··· Records shown

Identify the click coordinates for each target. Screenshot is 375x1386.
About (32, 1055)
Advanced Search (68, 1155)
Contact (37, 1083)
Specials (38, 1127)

······

What you have to do:
Extract these lines and copy them out word for word.

Result for this exercise:
Identify the click coordinates for each target. Screenshot is 375x1386.
About (32, 1055)
Advanced Search (68, 1155)
Contact (37, 1083)
Specials (38, 1127)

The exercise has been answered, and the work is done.